The entries that follow contain images, which should be left out; output everything else exactly.

START Records for the task

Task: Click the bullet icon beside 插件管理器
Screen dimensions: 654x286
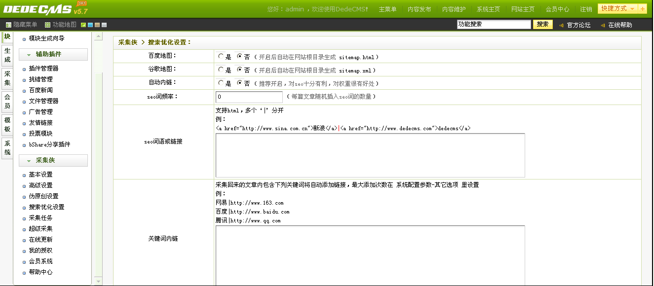Action: pos(24,69)
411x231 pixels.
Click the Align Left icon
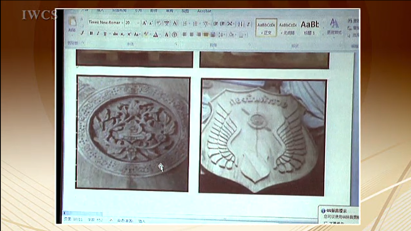[185, 34]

END Records for the task

Output ▸
Task: Click the bullet icon beside 插件管理器
Screen dimensions: 654x286
Action: pos(24,69)
411x231 pixels.
Click the Align Left icon
[185, 34]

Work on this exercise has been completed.